Charity Fraud Warning From the IRS

IRS Warning Concerning Charity Fraud 

Notice to all seniors and immigrants to watch out for charity scammers
The Internal Revenue Service continues its "Dirty Dozen" tax scams with a warning for people to watch out for predators using tax-related schemes ranging from fake charities to scams targeting seniors and immigrants.


The IRS continues to see a group of ruses by dishonest people who trick others into doing something illegal or which ultimately causes them harm. Predators encourage otherwise honest people to do things they don't realize are illegal or prey on their goodwill to take something from them.

 

Several schemes involve fraudsters targeting groups like seniors or immigrants, posing as fake charities impersonating IRS authorities, charging excessive fees for Offers in Compromise, conducting unemployment insurance fraud, and unscrupulously preparing tax returns.

Here are two of this year's "Dirty Dozen" scams.

Fake Charities
The IRS advises taxpayers to be on the lookout for scammers who set up fake organizations to take advantage of the public's generosity. They especially take advantage of tragedies and disasters, such as the COVID-19 pandemic.

Scams requesting donations for disaster relief efforts are especially common on the phone. Taxpayers should always check out a charity before they donate, and they should not feel pressured to give immediately.
Taxpayers who give money or goods to a charity may be able to claim a deduction on their federal tax return by reducing the amount of their taxable income. But taxpayers should remember that to receive a deduction, taxpayers must donate to a qualified charity. To check the status of a charity, use the IRS Tax Exempt Organization Search tool. (It's also important for taxpayers to remember that they can't deduct gifts to individuals or to political organizations and candidates.)

Here are some tips to remember about fake charity scams:

Individuals should never let any caller pressure them. A legitimate charity will be happy to get a donation at any time, so there's no rush. Donors are encouraged to take time to do the research.

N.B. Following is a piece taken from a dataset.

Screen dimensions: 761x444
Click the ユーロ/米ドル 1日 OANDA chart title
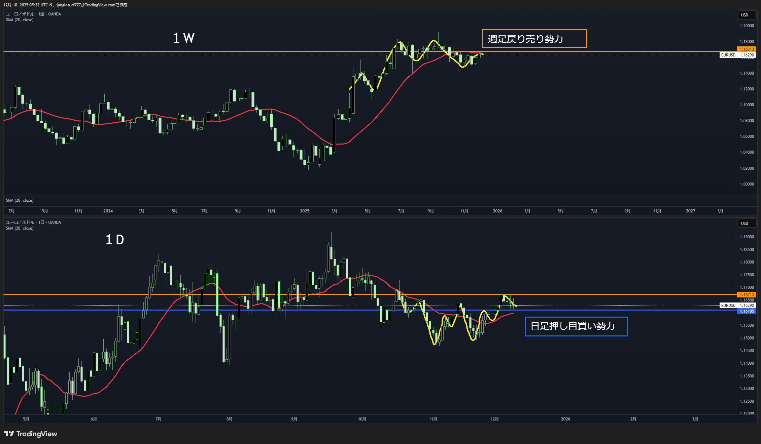(33, 223)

Potential donors should ask the fundraiser for the charity's exact name, web address and mailing address, so it can be confirmed later. Some dishonest telemarketers use names that sound like large well-known charities to confuse people.

Be careful how a donation is paid. Donors should not work with charities that ask them to pay by giving numbers from a gift card or by wiring money. That's how scammers ask people to pay. It's safest to pay by credit card or check — and only after having done some research on the charity.

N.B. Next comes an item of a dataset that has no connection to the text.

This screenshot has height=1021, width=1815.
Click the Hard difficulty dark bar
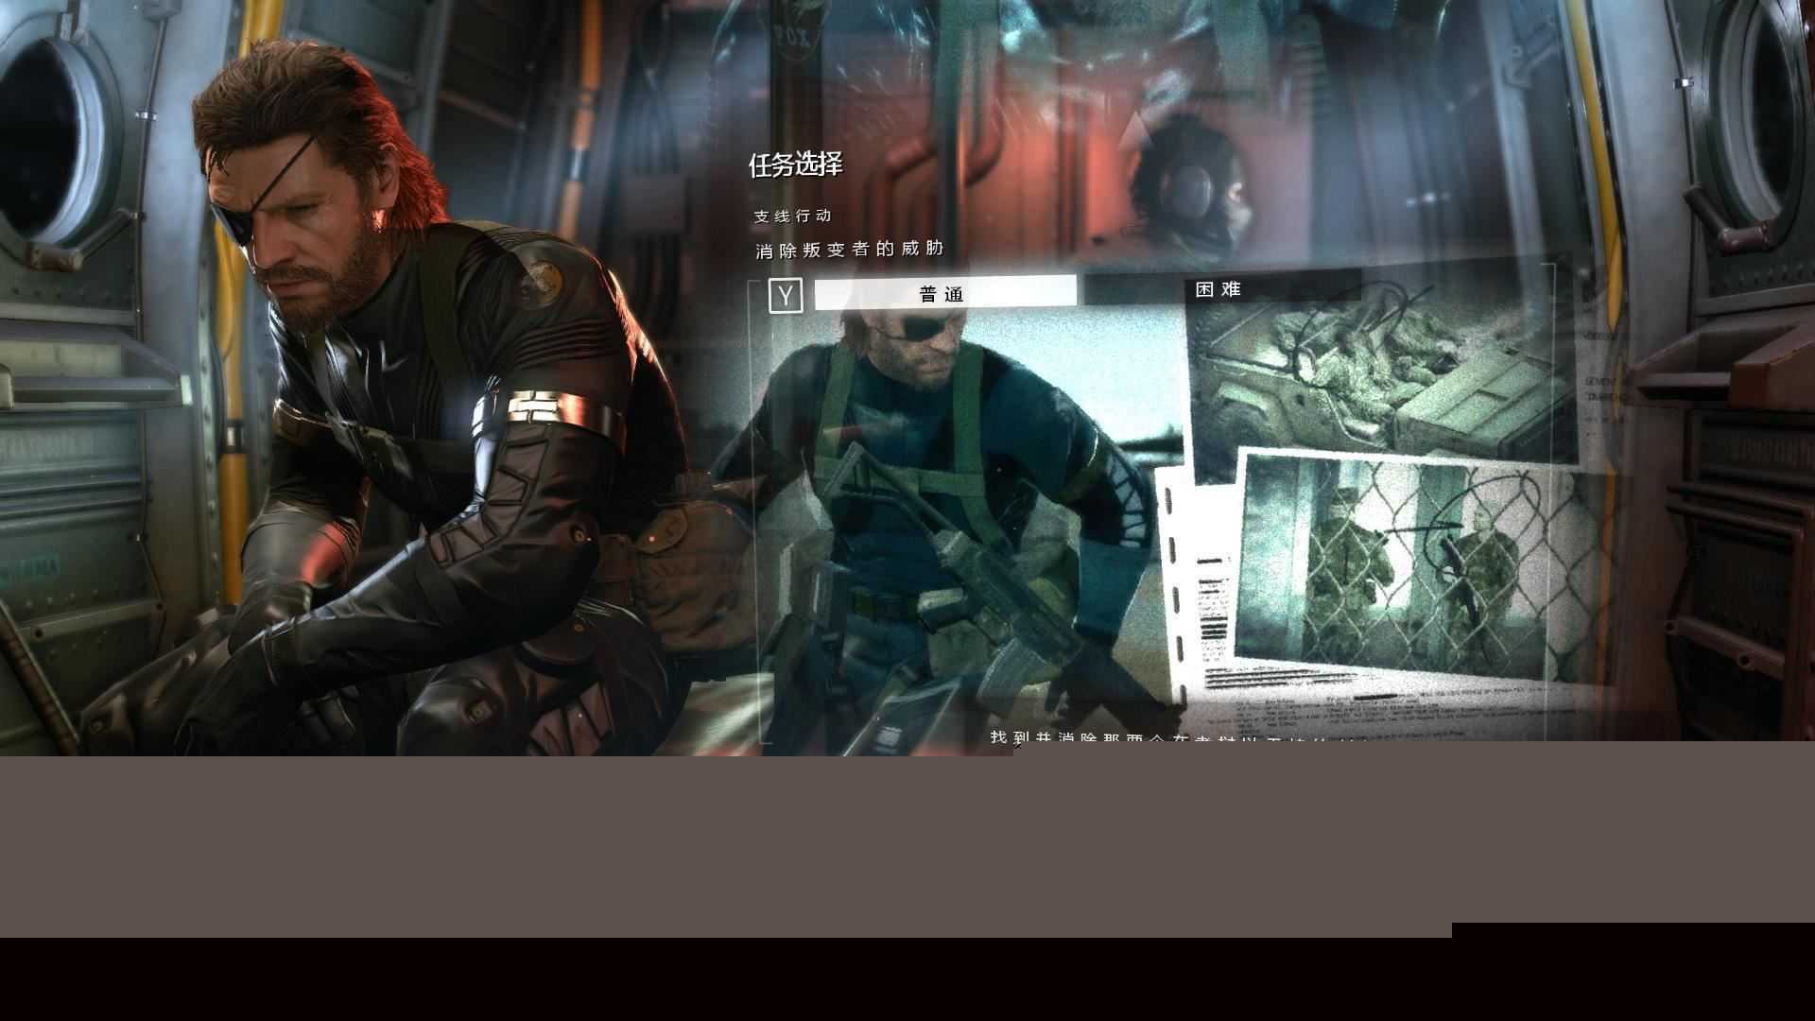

For more information about fake charities see the information on fake charity scams on the Federal Trade Commission web site.

Immigrant and Senior Fraud
IRS impersonators and other scammers are known to target groups with limited English proficiency as well as senior citizens. These scams are often threatening in nature.

While it has diminished some recently, the IRS impersonation scam remains a common scam. This is where a taxpayer receives a telephone call threatening jail time, deportation or revocation of a driver's license from someone claiming to be with the IRS. Taxpayers who are recent immigrants often are the most vulnerable and should ignore these threats and not engage the scammers.

The IRS reminds taxpayers that the first contact with the IRS will usually be through mail, not over the phone. Legitimate IRS employees will not threaten to revoke licenses or have a person deported. These are scare tactics.

As phone scams pose a major threat to people with limited access to information, including individuals not entirely comfortable with the English language, the IRS has added new features to help those who are more comfortable in a language other than English. The Schedule LEP PDF allows a taxpayer to select in which language they wish to communicate. Once they complete and submit the schedule, they will receive future communications in that selected language preference.

Additionally, the IRS is providing tax information, forms and publications in many languages other than English. IRS Publication 17, Your Federal Income Tax, is now available in Spanish, Chinese (simplified and traditional), Vietnamese, Korean and Russian.